[Collected data]
########################################
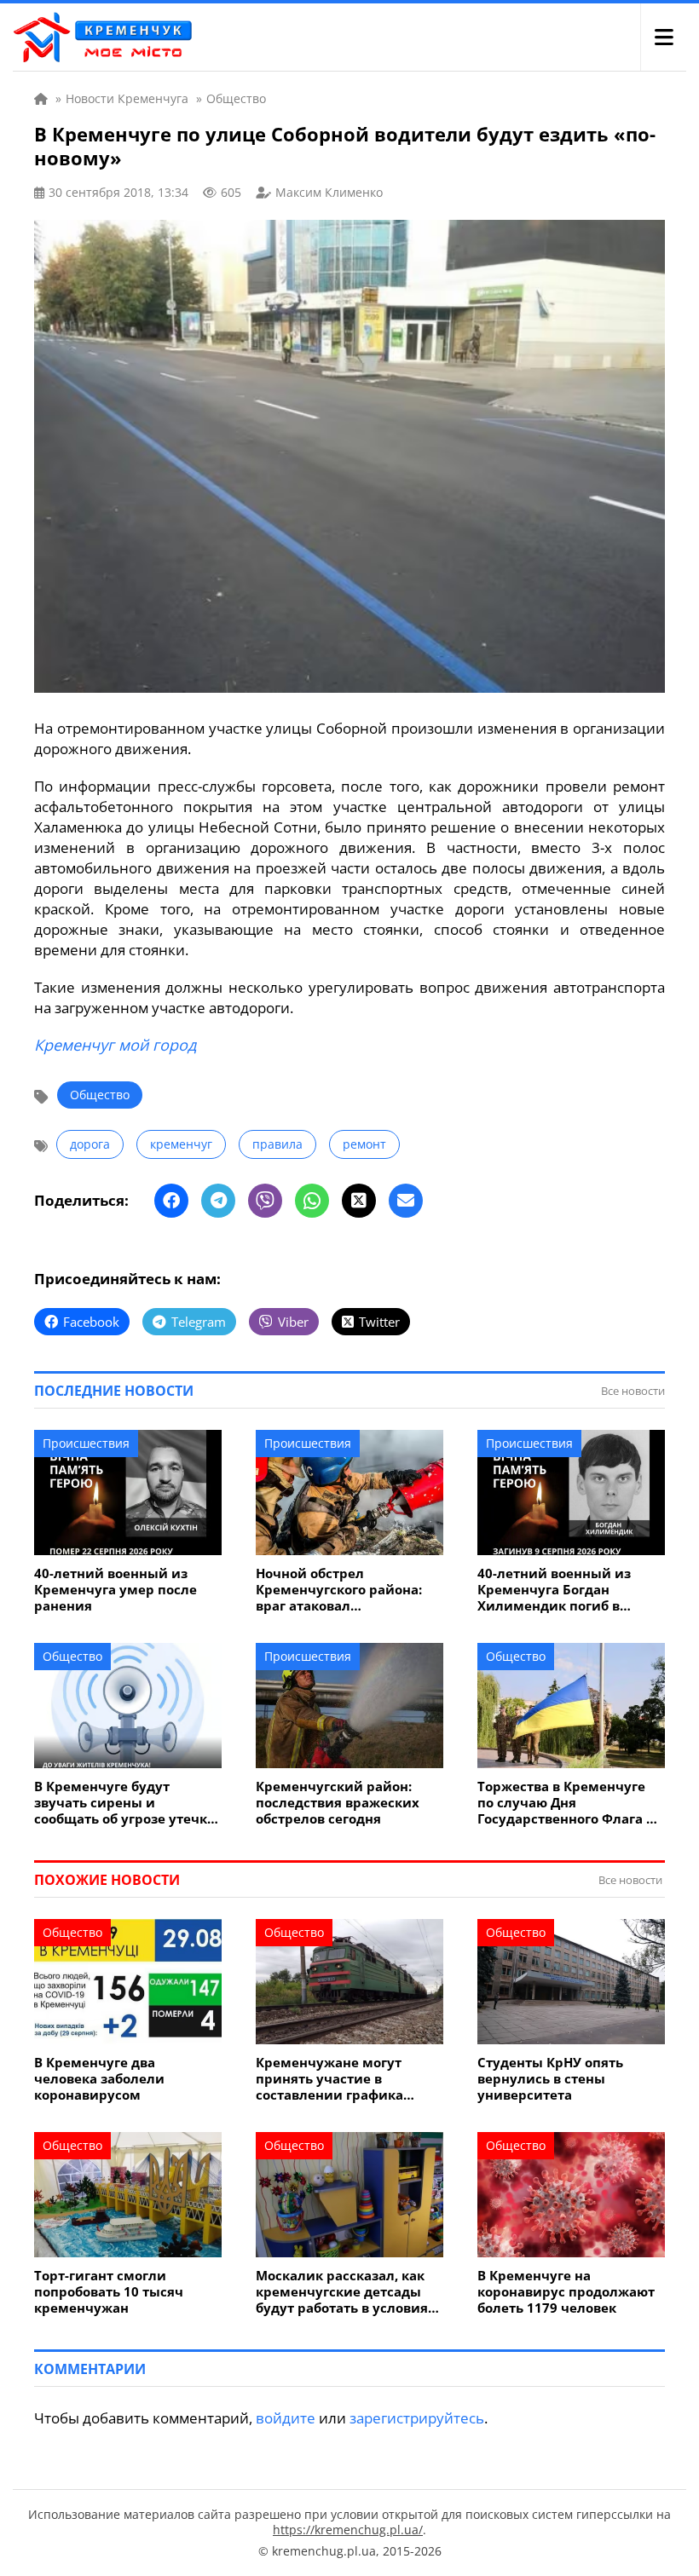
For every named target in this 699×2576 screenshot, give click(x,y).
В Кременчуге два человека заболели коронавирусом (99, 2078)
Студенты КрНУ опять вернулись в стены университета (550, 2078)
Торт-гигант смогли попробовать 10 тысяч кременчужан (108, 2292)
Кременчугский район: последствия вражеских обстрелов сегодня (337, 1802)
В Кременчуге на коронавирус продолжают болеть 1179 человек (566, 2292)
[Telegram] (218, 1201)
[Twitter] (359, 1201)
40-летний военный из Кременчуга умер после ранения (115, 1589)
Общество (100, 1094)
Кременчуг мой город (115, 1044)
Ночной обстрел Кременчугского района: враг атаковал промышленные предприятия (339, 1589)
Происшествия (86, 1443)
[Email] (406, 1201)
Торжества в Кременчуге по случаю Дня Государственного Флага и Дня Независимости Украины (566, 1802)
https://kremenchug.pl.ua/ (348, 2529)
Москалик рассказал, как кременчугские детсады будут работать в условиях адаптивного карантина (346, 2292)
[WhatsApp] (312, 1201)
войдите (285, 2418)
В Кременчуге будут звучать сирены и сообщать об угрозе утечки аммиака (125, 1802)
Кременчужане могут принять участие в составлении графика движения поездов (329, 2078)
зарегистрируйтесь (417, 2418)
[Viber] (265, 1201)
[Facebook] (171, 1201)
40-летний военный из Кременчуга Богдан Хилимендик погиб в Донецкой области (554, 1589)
########################################
→ What the task asks: Go over the data above and copy every line that has the word "Кременчуге" in it.

→ Answer space:
В Кременчуге два человека заболели коронавирусом (99, 2078)
В Кременчуге на коронавирус продолжают болеть 1179 человек (566, 2292)
Торжества в Кременчуге по случаю Дня Государственного Флага и Дня Независимости Украины (566, 1802)
В Кременчуге будут звучать сирены и сообщать об угрозе утечки аммиака (125, 1802)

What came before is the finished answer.